I first got to play Pandemic at a public gaming event. It was my first introduction to some of the more modern cooperative play board games around. IT was also a rather elegant exercise in frustration as we lost the first few times around. And despite the high possibility of failure in this game due to the random nature of the initial board setup, we still keep coming back for more.
Pandemic: A New Challenge is the 2nd edition of the game and features a number of changes. And in the process of writing this blog post, it's only now that I realized that our copy of the game also includes an error - a missing connection point between two cities versus the original board. As if the game wasn't hard enough.
And yet, the game is totally brilliant.
Pandemic is a cooperative board game created by Matt Leacock and was published by Z-Man Games. It was originally released in 2008 and has gone on to spawn a second edition (as featured above) and two expansions thus far. GAMES Magazine tagged it as the Best New Family Game for 2009.
The game puts 2-4 players in a position to try and save the world from 4 different diseases that have broken out in in different parts of the world. Each player plays one of several roles including the Medic who can cure diseases more efficiently or the Dispatcher who can move other players more efficiently. Using the unique abilities of each role, the goal is to develop the 4 cures needed to stop the four diseases - and it must be stressed that one only needs to create the cures and not necessarily cleanse the world of all diseases.
During a player turn, he can take up to four possible actions. First he can move between cities (and there are unique rules for this as well). Then he can share information with another player in the same city, which means giving the city card or the city that they are in. A player cure a city of one disease cube. Or a player can build a research lab in a city provided he has the right city card. Or he can of course develop the cure for a particular disease as long as he has 5 city cards of that one color. But also during a player turn he'll draw new player cards, among which may be one of the epidemic cards that make things worse. And yes, there are multiple ways to lose. First, if there were more than 7 outbreaks (when a city with 3 disease cube gets a fourth cube). Second, if you run out of cubes of a particular color when you need to infect. And lastly if the players run out of player cards.

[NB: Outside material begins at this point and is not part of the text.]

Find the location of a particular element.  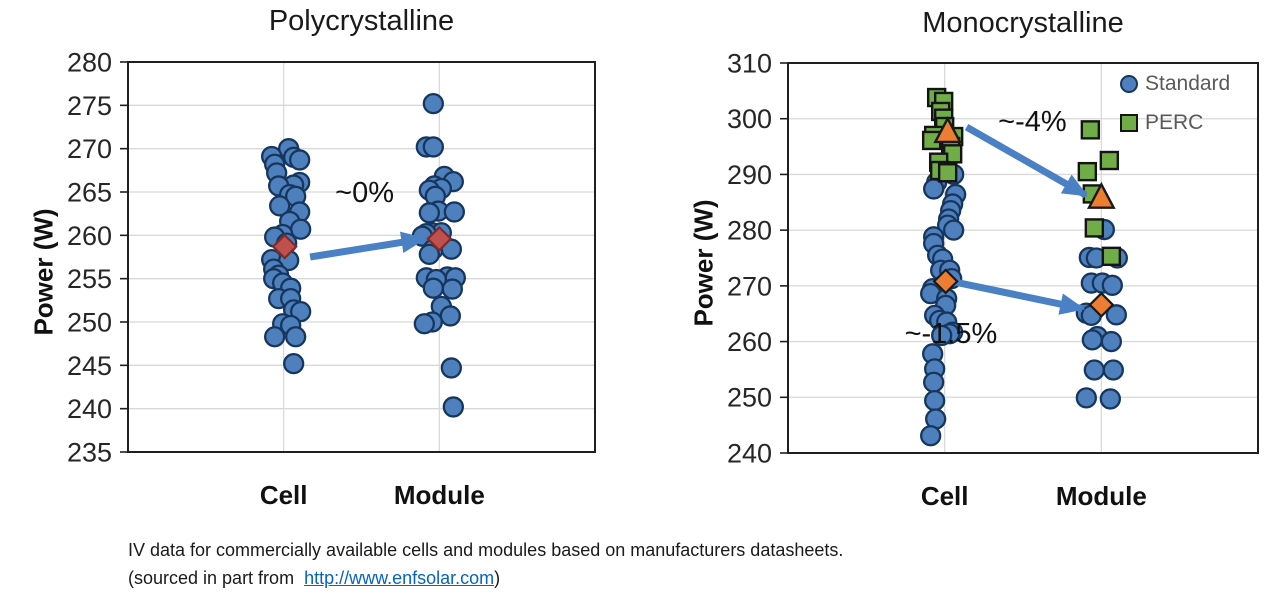

y-tick-label: 255 is located at coordinates (90, 279).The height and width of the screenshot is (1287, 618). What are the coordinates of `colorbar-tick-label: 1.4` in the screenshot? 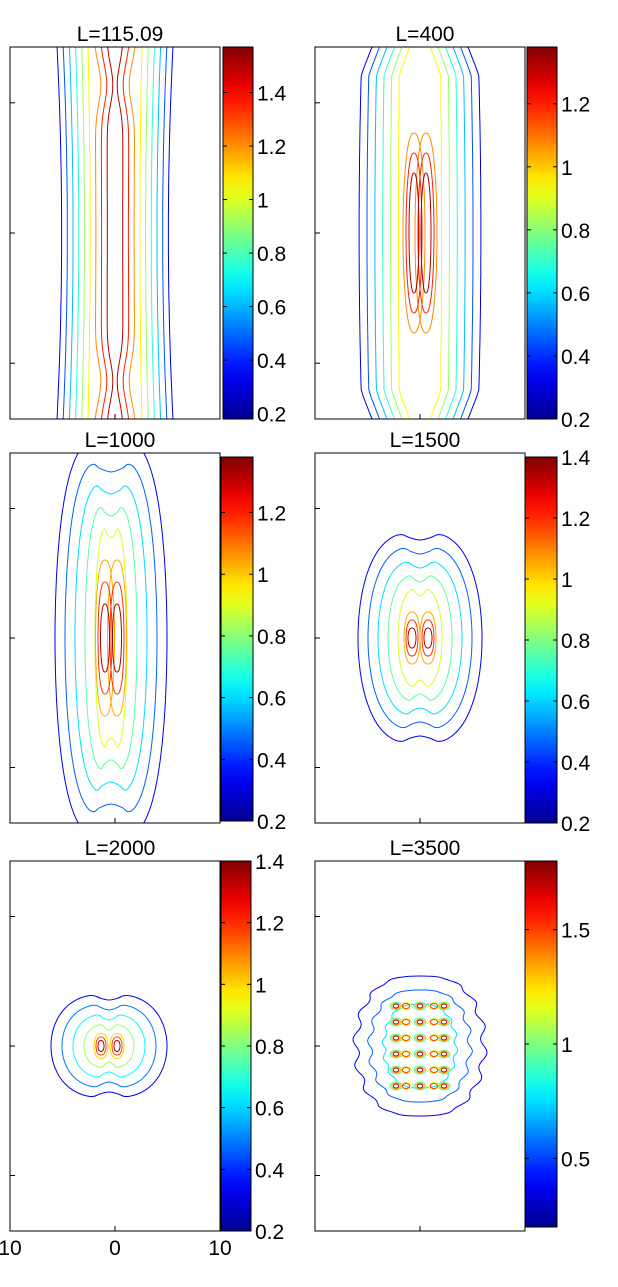 It's located at (272, 94).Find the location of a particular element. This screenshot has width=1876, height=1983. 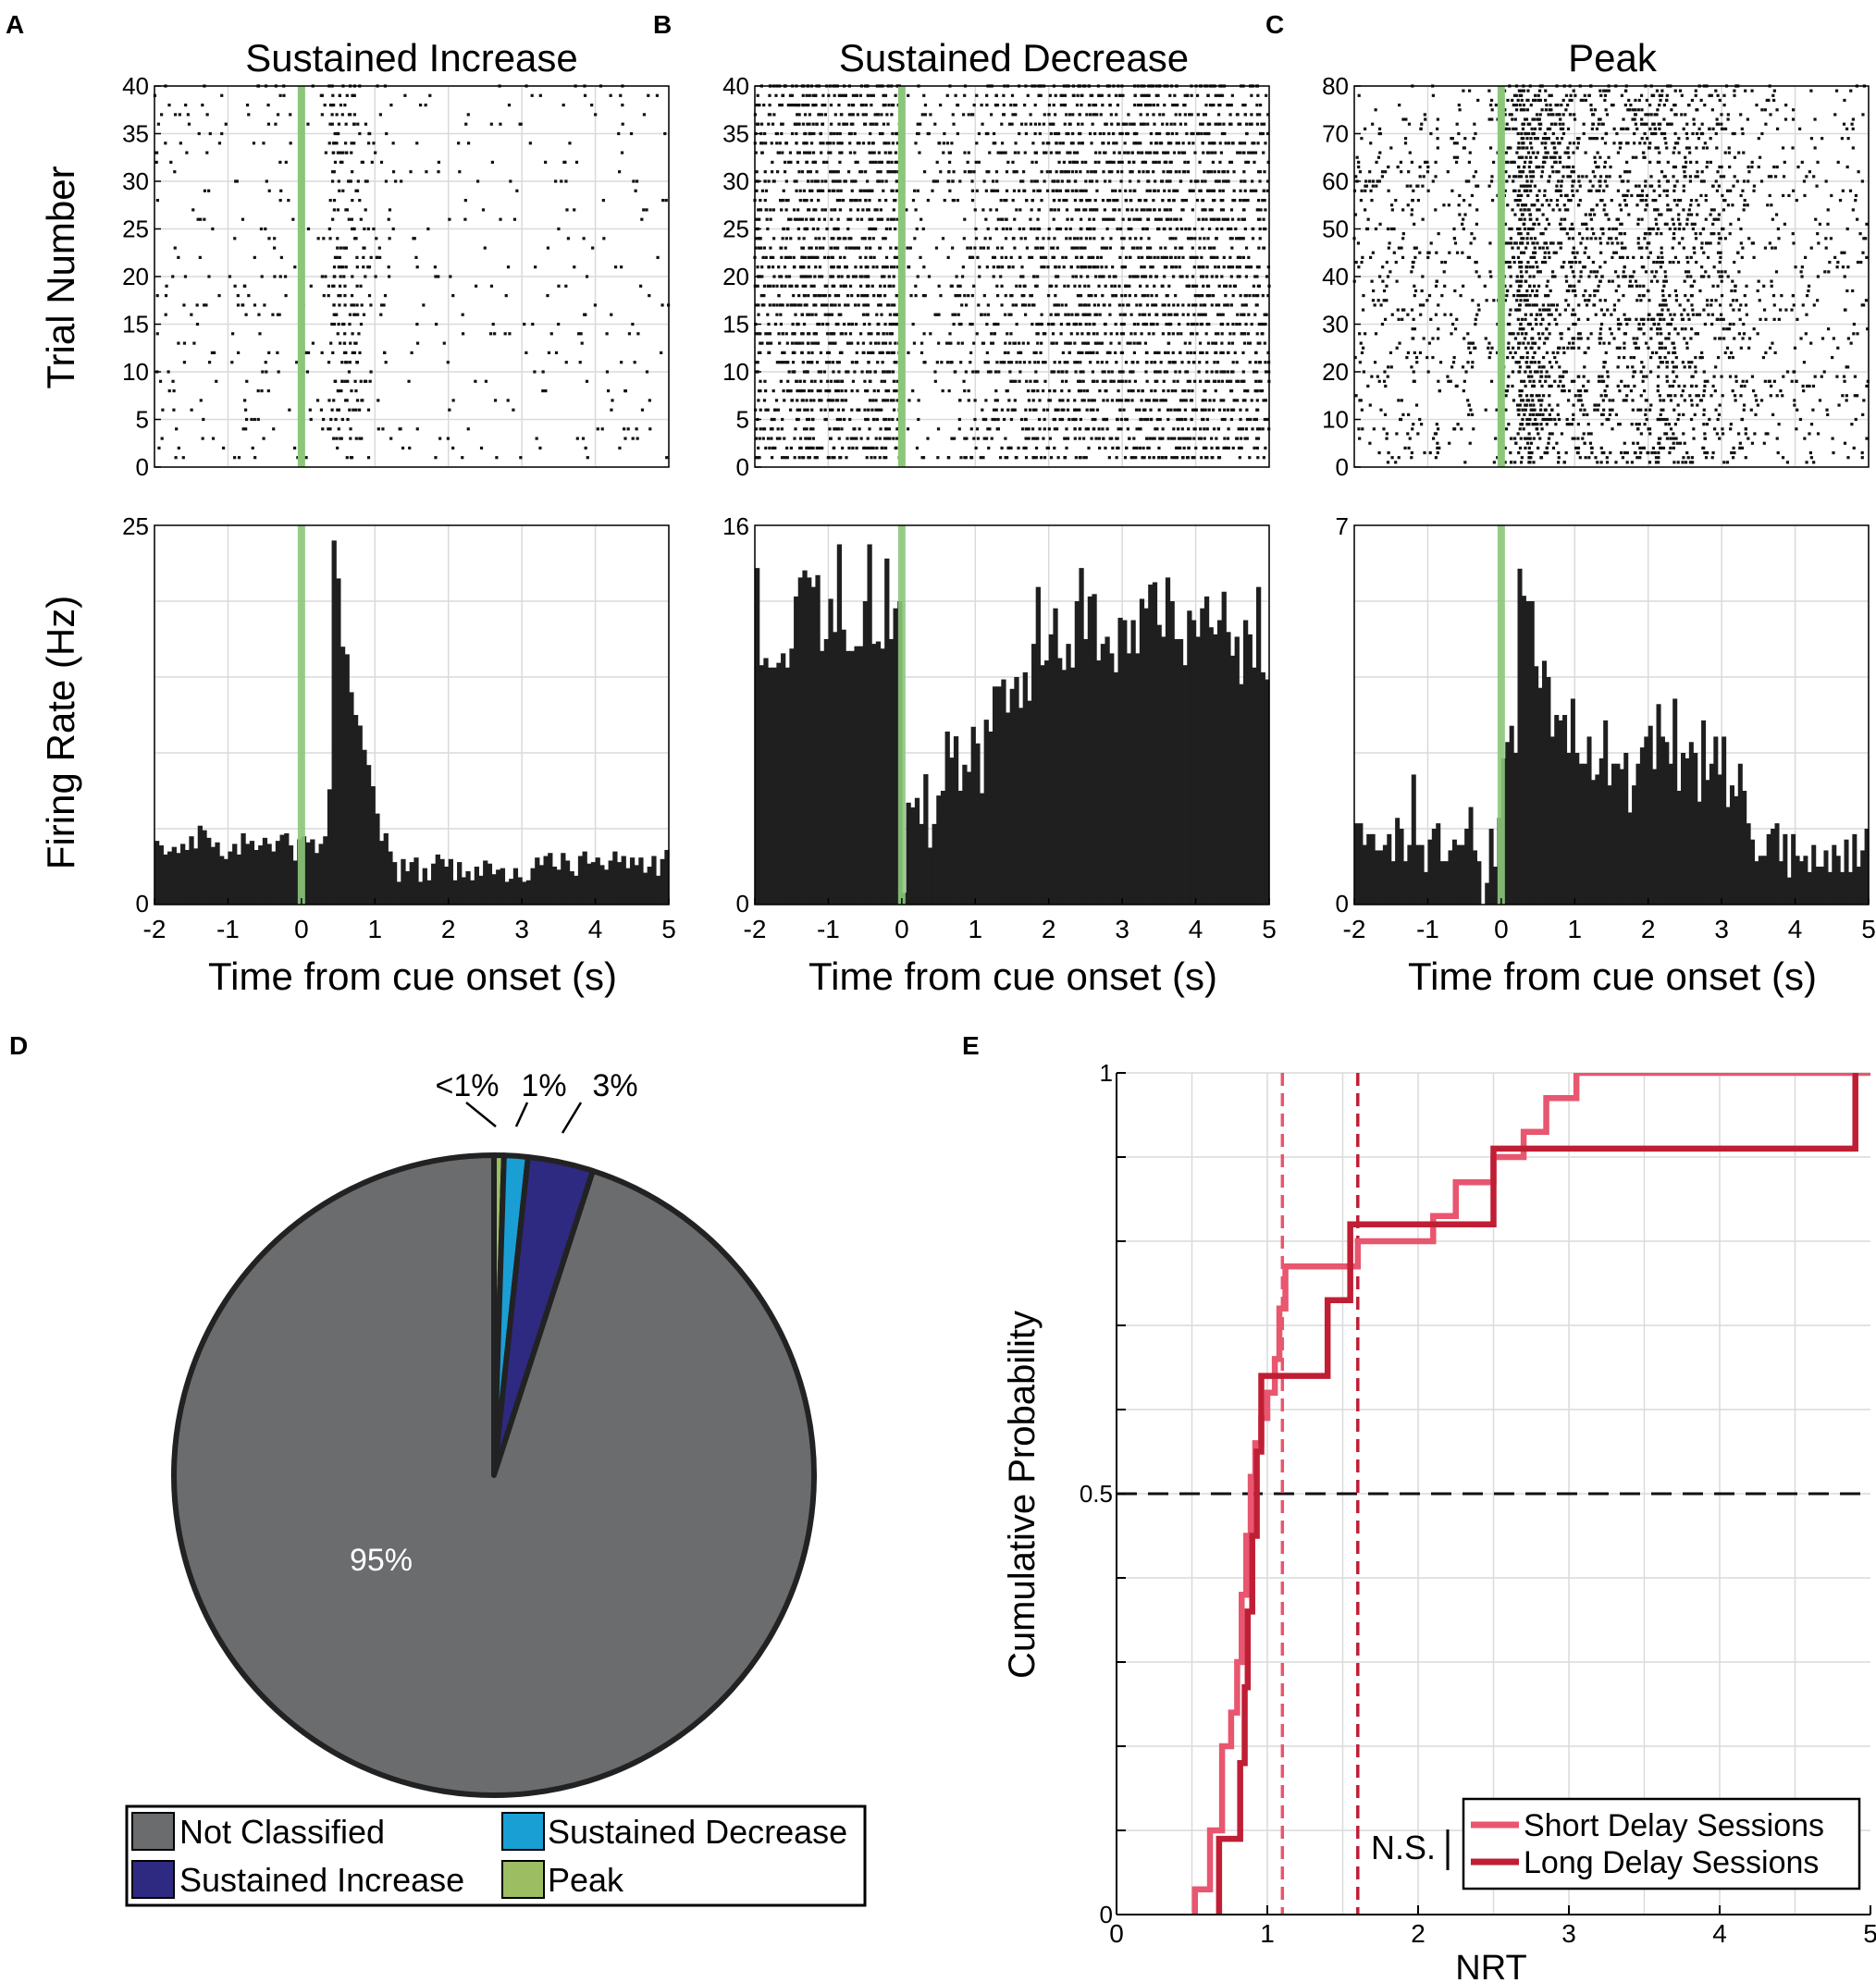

It's pretty easy to lose this game. Sometimes players focus on curing cities too much instead of developing the needed cures. Sometimes things just start out really badly from the very beginning with the most infected cities being all clustered together. Or maybe the Epidemic cards are oddly close together in terms of how the cards in the Player deck were shuffled. And yet despite the all the ways that things can go wrong, there's that spark that you feel along with your fellow players to find a way to defeat the game.
This 2nd edition of the game made some cosmetic changes and added two new roles - the Contingency Planner, who can save Events cards after they are used, and the Quarantine Specialist, who prevents cities connected to her city from becoming infected with more disease cubes. And instead of the wooden cubes, the game now feature translucent plastic cubes which look nice in photos but somewhat lack the weight of the old ones.
And as documented online, certain copies of the 2nd edition have some errors. One print error has the cards printing somewhat misaligned. The other error, which our set apparently has, is a missing transit line between the cities of Lagos and São Paulo. Looking at the board now, this may explain some of our failed games due to multiple outbreaks in Africa.
The game really teaches you the value of every single move and it also encourages players to really work together and think strategically. It's important to think a few moves ahead and yet also be prepared to react to the potential disaster that is represented by the effects of those blasted Epidemic cards. Remember, cure all four diseases, don't necessarily clean up the world.
Pandemic is the grand daddy of a lot of modern cooperative games, primarily given that game designer Matt Leacock has designed a number of games based around this cooperate play premise including Forbidden Desert. As for this game, it gets a full 5 cruel twists of random fate out of a possible 5.